Google to Enlist NSA to Help it Ward Off Cyberattacks
http://www.washingtonpost.com/wp-dyn/content/article/2010/02/03/AR2010020304057.html?hpid=topnews
But how could it come to this you ask?
http://www.pcworld.com/article/187426/googles_china_challenge_how_it_came_to_this.html
Well let's face it - Google doesn't want to lose it's business in China, nor does it want to be humbled into bowing to ANY country's set of laws on censorship. Seems Google's response to all of this is to call on the NSA, who has been salivating at the mouth to bite into the internet for quite some time. In other words, a couple of business emails got hacked and suddenly this becomes a National Security issue used to justify linking Google and the NSA. But notice a lack of specific ways this "threat" exists in all of these articles.

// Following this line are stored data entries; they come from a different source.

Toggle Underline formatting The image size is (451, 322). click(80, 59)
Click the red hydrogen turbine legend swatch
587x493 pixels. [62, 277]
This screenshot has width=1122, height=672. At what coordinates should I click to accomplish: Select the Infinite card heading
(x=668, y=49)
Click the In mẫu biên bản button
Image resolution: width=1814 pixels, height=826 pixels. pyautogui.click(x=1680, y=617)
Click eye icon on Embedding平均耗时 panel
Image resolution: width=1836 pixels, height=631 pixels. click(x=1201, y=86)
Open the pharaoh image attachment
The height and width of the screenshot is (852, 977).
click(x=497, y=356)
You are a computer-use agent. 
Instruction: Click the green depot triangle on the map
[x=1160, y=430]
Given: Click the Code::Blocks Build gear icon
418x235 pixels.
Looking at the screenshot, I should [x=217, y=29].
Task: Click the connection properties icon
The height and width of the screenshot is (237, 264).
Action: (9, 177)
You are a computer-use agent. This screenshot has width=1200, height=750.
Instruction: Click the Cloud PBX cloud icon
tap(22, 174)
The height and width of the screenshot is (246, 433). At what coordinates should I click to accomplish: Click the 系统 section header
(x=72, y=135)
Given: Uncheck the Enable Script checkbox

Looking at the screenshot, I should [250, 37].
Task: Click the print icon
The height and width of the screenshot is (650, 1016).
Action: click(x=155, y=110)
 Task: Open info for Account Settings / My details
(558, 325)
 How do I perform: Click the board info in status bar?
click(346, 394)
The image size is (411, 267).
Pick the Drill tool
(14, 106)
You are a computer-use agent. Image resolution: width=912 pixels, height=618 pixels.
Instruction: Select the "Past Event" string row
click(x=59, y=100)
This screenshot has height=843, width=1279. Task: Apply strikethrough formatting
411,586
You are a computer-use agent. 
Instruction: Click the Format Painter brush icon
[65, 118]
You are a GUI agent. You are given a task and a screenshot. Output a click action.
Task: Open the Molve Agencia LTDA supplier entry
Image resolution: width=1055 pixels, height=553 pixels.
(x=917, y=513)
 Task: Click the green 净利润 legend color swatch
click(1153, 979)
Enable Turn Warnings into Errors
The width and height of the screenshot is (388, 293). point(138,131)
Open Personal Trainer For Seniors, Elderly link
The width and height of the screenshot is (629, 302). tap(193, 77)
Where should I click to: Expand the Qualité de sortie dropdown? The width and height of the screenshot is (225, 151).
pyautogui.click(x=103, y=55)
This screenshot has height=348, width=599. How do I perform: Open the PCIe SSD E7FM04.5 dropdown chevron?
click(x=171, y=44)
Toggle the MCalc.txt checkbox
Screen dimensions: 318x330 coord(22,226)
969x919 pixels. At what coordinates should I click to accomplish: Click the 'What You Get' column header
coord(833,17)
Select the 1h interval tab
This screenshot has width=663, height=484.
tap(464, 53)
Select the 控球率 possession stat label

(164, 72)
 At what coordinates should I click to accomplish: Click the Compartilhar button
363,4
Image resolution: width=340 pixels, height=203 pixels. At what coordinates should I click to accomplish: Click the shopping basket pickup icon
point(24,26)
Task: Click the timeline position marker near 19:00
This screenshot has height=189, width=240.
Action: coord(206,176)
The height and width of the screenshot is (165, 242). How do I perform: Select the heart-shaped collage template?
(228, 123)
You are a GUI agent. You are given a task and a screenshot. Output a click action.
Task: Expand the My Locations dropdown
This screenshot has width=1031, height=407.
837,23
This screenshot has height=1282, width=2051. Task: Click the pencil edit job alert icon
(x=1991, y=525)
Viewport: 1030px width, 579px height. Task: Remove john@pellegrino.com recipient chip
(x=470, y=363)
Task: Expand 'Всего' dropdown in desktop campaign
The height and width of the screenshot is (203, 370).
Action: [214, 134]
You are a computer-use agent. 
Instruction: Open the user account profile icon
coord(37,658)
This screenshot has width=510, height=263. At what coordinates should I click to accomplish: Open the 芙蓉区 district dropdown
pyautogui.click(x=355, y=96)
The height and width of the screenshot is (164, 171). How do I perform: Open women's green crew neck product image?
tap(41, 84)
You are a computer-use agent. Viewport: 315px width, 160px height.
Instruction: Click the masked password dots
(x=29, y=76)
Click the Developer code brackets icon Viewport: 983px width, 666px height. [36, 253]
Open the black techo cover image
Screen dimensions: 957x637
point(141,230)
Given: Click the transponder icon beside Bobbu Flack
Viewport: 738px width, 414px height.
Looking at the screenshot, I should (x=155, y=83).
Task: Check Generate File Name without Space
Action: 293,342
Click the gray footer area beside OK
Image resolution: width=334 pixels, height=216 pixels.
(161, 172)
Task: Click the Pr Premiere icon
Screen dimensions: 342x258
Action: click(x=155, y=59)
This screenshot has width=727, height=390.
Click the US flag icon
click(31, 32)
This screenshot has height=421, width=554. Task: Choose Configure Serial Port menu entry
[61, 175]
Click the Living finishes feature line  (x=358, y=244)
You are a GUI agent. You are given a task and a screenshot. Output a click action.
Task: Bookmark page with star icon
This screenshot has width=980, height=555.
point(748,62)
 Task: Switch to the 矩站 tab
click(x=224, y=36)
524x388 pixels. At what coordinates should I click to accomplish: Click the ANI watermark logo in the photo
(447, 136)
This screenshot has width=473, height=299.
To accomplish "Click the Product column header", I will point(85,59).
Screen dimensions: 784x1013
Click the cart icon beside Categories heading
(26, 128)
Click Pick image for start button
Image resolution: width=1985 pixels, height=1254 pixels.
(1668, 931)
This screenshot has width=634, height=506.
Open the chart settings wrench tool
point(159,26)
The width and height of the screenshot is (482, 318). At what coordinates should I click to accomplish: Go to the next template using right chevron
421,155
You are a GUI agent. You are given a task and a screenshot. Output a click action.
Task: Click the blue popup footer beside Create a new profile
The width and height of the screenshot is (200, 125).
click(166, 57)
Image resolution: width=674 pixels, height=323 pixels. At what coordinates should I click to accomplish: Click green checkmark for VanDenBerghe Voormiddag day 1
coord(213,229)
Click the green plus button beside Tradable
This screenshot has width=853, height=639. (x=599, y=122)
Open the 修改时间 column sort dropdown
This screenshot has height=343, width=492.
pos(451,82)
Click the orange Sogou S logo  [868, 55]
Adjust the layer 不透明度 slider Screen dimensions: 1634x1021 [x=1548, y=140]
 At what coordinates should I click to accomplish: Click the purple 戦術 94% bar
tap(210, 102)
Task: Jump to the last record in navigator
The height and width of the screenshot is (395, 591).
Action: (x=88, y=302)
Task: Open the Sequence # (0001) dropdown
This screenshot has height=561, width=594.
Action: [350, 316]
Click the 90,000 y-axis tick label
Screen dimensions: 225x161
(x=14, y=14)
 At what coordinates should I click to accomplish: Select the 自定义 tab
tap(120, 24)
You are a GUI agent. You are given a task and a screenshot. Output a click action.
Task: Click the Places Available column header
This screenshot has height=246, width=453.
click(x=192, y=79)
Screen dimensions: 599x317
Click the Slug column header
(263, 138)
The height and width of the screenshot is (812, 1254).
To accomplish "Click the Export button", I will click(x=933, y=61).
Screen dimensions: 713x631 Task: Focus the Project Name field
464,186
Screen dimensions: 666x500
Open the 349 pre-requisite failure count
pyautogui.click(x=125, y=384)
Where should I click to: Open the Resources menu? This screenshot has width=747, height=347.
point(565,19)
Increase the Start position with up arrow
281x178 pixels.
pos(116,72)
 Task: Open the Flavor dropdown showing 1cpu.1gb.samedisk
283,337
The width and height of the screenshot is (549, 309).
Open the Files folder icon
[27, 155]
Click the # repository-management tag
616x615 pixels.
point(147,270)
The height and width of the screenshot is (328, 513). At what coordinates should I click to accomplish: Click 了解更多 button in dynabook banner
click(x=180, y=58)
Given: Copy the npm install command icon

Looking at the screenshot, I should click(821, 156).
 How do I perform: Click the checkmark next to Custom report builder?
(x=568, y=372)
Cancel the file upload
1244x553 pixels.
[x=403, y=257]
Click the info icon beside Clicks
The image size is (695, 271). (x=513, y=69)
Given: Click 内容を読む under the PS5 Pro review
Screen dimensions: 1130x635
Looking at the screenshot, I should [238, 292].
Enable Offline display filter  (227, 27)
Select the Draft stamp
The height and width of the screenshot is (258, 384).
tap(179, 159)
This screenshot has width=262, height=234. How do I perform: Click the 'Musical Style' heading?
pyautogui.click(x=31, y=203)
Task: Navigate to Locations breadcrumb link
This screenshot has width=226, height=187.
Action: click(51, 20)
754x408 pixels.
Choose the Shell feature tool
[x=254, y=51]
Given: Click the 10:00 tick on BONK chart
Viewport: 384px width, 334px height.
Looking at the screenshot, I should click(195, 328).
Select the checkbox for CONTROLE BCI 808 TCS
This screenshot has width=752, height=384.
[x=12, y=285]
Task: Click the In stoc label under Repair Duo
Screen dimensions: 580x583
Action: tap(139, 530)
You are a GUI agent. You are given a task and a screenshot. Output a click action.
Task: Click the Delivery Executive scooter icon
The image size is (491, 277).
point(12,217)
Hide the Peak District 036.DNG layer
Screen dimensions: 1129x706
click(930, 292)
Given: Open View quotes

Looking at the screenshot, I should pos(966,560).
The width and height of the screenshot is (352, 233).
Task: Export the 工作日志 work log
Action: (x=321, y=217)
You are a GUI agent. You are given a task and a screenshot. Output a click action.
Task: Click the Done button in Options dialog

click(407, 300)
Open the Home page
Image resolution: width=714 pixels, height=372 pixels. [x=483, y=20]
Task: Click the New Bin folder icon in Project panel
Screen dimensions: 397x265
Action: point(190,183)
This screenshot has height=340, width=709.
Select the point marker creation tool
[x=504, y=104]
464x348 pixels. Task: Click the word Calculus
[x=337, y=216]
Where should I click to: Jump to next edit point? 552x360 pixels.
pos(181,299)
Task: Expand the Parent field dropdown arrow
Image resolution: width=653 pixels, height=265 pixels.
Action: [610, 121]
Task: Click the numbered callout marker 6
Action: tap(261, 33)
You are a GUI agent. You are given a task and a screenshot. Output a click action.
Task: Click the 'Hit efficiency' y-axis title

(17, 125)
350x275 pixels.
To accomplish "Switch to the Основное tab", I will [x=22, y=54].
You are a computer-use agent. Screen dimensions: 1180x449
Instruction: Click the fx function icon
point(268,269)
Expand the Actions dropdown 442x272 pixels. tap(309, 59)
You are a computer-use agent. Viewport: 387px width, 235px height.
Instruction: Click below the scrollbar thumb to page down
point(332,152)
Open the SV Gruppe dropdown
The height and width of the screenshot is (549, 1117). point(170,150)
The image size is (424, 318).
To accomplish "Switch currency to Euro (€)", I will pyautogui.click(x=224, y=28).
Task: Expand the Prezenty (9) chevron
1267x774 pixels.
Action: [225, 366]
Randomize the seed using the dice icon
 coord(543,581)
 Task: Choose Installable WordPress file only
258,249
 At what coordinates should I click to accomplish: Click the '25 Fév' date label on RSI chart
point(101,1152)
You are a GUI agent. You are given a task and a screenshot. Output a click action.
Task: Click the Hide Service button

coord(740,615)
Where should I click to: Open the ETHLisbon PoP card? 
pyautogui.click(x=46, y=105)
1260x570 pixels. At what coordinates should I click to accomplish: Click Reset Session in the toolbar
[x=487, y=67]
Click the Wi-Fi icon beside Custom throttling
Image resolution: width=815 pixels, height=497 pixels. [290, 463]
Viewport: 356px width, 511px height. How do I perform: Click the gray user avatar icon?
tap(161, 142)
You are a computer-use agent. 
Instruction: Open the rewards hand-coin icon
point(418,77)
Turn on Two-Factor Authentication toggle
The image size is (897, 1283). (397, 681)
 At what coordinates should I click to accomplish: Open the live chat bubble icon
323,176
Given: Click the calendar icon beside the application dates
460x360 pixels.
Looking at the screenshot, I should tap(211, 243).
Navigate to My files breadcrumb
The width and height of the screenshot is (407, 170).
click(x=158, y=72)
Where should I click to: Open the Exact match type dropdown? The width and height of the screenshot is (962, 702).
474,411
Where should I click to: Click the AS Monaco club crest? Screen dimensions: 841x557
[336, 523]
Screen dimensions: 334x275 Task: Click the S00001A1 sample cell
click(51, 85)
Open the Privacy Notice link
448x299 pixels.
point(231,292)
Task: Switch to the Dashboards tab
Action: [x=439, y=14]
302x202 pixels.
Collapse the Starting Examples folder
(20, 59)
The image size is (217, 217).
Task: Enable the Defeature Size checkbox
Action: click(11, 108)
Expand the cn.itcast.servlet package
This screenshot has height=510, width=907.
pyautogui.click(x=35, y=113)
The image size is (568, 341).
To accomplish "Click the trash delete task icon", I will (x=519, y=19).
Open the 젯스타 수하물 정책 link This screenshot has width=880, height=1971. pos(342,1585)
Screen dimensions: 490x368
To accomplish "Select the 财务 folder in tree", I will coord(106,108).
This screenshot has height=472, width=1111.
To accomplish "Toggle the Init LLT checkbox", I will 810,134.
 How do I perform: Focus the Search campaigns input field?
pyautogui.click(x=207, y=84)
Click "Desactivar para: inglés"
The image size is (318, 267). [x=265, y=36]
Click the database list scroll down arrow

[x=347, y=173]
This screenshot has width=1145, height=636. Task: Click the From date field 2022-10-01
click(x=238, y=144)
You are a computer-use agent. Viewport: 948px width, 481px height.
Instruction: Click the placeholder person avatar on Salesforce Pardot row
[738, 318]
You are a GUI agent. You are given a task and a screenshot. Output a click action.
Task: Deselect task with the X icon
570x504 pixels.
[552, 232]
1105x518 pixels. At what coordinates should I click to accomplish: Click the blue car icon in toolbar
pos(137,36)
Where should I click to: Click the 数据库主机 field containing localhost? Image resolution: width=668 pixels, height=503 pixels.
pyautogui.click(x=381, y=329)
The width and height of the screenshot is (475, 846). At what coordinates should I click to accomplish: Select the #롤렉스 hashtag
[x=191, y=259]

The logic, according to this article, seems to be that to keep China and the like from spying on U.S. companies, we ought to have the NSA spying on everyone! The articles on this subject always add a line or two about how these efforts "WILL NOT" mean the NSA spying on our emails, purchasing activities, or personal information, but let us NOT FORGET these important issues:
Illegal Wiretapping of phone calls by NSA
http://www.pcworld.com/article/126491/wiretapping_suit_against_atandt_may_go_forward.html
and
http://www.usatoday.com/news/washington/2006-05-10-nsa_x.htm
As I've mentioned again and again in previous blog entries - there will be a slew of propaganda in the media to create illogical fear which will in turn manufacture consent for the loss of the internet as we know it. The FREE and Unlimited Information Age is coming to an end. All of these stories in the news are to make headway on Rockefeller's Cybersecurity Act (according to the bill's sponser, the "Manhattan Project of our generation”) and other bill's that will inevitably follow enabling unprecedented surveillance and power.
Read this:
http://www.infowars.com/house-overwhelmingly-passes-cyber-security-bill/
Also, worth watching is this PBS special, "Spying on the Homefront"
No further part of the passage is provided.